İzmir 12'nci Ağır Ceza Mahkemesi'nde yapılan son duruşmaya tutuklu yargılanan Kemal Balaban ile avukatı Tolga Turgut katıldı. Kemal Balaban, eşiyle 24 yıldır evli olduğunu, hurdacılık yaptığını, çadırda yaşadıklarını, kahvaltıdan sonra eşi ve kızlarına hurda toplamak dışarı çıkmalarını söyleyince kavga çıktığını anlattı, "Eşim psikolojik tedavi görüyor. Kendisiin sakinleştirmeye çalıştım. Çekyata oturdu. Birden 'ah' diye bir sesle çekyata uzandı. Karnından kan geliyordu. Elimdeki bıçak kazaen karnına battı. Arabayla hasteneye götürmek için yola çıktım. Öldürme kastım olsaydı hastaneye yetiştirmeye çalışmazdım. Çok pişmanım" dedi.
Cumhuriyet Savcısı Çetin Demirci, sanığın ağırlaştırlmış müebbet hapis cezası ile cezalandırılması yönünde mütaala verdi. Sanık avukatı Tolga Turgut ise "Müvekkilim öldürme kastı ile hareket etmemiştir. Kesinlikle maktülenin ona doğru hamle yapması sonucu bıçak saplanmıştır. Müvekkilimin yaralama kastı dahi yoktur. Olaydan sonra eşini kurtarmak için çaba sarfetmiştir. Müvekilim hakkında 'kasten insan öldürme' değil, 'taksirle insan öldürme ya da, 'kastın aşılması' suretiyle öldürmeden cezalandırılması gerekir. TCK'nın 85/1 ya da 87/4 hükümlerini uygulanıp, tahliyesine karar verilsin" dedi.

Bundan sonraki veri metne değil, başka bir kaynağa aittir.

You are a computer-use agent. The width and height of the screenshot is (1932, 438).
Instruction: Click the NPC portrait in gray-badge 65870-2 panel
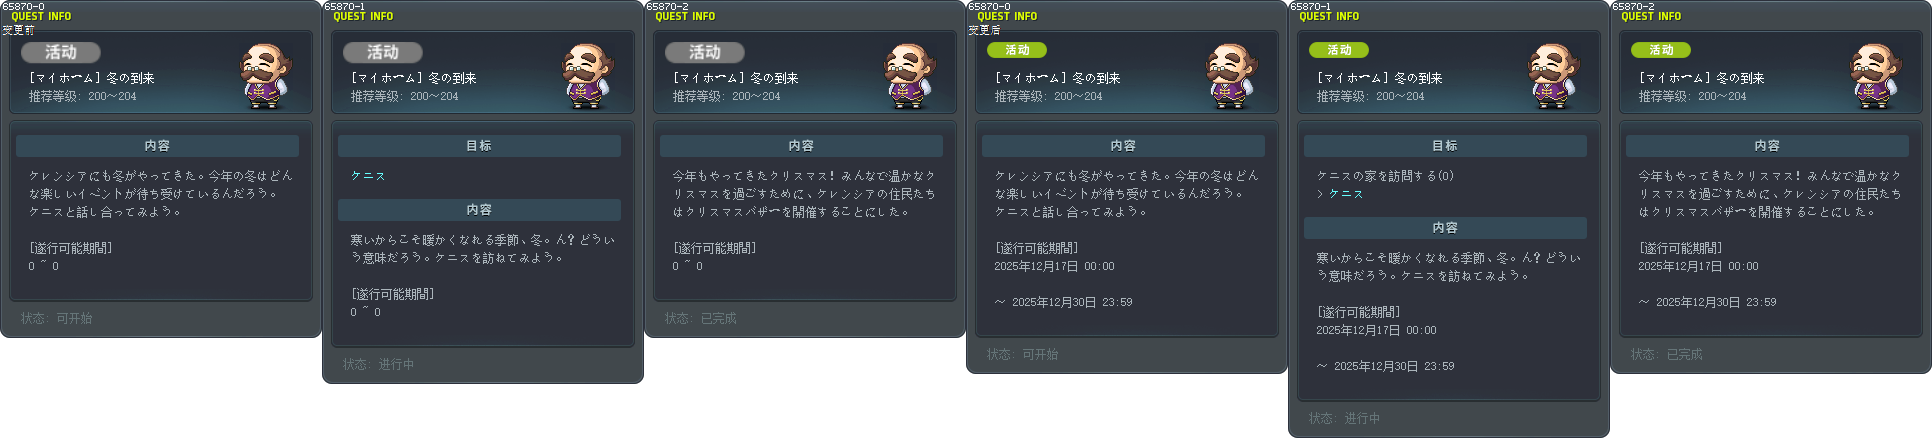910,76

Karar için mahkeme heyeti kısa bir ara verdi. Mahkeme Başkanı Hakim Ali Naki Ceylan, aranın ardından, her ne kadar sanık Kemal Balaban, hakkında 'yakın akrabayı öldürme' suçundan dava açılmış ise de, yapılan yargılama sonunda sanığın eylemini haksız tahrik altında gerçekleştirdiği anlaşıldığından, indirim maddelerini uygulayıp 10 yıl hapis cezasına çarptırıp, sanığın tutukluluk halinin devamına karar verip, davayı bitirdi. Sanığın avukatı Tolga Turgut, mahkemenin kendi talepleri doğrultusunda TCK'nın 87/4 maddesine göre 'kastın aşılması suretiyle insan öldürme' suçundan cezalandırdığını söyledi.